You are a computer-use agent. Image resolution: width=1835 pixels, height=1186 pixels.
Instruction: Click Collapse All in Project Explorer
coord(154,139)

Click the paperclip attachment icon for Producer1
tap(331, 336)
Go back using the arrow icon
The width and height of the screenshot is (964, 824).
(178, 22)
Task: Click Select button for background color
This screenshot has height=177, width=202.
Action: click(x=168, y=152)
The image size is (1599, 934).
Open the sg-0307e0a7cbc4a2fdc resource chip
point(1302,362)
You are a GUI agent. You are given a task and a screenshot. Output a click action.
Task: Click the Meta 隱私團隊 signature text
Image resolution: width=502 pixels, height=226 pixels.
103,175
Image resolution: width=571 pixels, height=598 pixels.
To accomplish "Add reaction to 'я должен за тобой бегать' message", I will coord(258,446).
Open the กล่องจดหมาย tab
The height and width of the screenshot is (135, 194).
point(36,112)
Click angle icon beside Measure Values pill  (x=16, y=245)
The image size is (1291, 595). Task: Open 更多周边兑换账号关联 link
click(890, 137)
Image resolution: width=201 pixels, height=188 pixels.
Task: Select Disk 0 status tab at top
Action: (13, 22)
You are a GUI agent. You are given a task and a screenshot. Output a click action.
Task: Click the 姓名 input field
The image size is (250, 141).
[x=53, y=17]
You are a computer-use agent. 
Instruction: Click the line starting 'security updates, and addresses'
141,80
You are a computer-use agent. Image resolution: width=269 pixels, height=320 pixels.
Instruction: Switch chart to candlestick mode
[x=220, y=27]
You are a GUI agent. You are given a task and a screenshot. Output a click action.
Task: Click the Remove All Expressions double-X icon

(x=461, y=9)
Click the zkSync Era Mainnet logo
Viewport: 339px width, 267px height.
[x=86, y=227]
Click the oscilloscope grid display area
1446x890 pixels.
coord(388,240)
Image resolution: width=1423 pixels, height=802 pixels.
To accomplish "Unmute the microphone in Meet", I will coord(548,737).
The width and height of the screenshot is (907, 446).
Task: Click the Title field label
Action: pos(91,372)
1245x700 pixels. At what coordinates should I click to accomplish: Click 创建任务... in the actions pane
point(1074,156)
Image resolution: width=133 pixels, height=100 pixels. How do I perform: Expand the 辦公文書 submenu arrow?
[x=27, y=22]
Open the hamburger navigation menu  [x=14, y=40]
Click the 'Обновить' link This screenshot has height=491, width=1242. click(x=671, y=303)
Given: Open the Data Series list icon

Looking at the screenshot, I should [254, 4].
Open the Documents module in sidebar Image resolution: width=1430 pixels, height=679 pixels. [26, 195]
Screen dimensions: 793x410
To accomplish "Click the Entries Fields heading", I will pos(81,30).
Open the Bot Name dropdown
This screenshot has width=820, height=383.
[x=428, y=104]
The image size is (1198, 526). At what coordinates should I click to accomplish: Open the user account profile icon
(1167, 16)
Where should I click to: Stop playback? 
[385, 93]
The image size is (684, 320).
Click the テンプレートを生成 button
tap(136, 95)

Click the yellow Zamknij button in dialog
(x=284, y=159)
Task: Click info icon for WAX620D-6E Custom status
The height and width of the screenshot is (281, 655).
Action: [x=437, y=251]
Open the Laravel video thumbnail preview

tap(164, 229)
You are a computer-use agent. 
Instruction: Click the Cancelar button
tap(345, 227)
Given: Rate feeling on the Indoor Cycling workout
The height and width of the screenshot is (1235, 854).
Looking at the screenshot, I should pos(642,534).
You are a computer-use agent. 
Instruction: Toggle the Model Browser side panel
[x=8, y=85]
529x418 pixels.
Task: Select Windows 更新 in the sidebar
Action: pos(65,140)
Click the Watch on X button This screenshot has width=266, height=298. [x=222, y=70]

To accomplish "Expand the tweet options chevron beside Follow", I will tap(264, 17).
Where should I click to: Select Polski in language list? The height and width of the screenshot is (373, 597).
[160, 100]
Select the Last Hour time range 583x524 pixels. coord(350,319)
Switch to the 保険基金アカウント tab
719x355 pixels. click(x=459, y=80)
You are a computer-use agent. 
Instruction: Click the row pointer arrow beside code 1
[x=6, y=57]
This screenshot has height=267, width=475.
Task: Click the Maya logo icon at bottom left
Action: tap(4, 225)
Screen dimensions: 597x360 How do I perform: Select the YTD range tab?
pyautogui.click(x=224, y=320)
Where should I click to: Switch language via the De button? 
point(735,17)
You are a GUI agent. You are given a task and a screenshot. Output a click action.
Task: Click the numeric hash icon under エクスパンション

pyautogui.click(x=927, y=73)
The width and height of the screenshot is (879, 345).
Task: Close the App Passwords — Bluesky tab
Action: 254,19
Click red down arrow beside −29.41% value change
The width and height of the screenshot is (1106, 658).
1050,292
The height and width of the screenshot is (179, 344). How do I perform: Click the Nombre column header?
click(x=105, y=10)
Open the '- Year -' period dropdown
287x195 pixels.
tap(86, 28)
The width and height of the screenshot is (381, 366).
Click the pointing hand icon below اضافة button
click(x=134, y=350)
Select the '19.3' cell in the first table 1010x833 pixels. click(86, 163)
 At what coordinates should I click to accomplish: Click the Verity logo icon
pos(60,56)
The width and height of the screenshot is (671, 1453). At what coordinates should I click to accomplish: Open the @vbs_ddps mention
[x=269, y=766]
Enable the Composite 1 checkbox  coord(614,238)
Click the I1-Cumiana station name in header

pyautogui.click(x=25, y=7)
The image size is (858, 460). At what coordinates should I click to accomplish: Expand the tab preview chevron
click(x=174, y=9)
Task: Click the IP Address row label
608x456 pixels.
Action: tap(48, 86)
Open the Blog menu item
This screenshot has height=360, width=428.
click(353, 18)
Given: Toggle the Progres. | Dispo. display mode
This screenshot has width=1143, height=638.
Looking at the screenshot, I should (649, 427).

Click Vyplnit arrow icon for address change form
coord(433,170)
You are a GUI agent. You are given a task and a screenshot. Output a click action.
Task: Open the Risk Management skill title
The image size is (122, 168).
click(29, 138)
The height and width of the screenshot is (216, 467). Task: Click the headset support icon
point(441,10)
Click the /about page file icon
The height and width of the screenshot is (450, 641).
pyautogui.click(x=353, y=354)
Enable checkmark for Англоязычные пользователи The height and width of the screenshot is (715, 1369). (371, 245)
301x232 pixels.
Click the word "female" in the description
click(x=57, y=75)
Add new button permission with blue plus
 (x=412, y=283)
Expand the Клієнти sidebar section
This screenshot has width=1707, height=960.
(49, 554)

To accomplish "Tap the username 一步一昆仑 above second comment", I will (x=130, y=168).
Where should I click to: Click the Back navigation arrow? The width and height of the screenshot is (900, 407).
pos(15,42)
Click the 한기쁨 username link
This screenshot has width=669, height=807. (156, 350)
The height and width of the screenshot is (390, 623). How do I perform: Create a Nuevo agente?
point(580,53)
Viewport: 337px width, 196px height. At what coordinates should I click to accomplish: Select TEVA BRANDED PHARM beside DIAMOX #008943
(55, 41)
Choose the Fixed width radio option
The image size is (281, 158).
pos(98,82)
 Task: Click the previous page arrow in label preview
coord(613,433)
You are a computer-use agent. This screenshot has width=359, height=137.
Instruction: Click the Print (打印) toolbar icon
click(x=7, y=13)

### EXERCISE DESCRIPTION
Revise the records from the line containing "Viewport: 337px width, 196px" through the end of the records, replacing "toolbar icon" with "toolbar button" and leaving everything else unchanged.

### THE RESPONSE
Viewport: 337px width, 196px height. At what coordinates should I click to accomplish: Select TEVA BRANDED PHARM beside DIAMOX #008943
(55, 41)
Choose the Fixed width radio option
The image size is (281, 158).
pos(98,82)
 Task: Click the previous page arrow in label preview
coord(613,433)
You are a computer-use agent. This screenshot has width=359, height=137.
Instruction: Click the Print (打印) toolbar button
click(x=7, y=13)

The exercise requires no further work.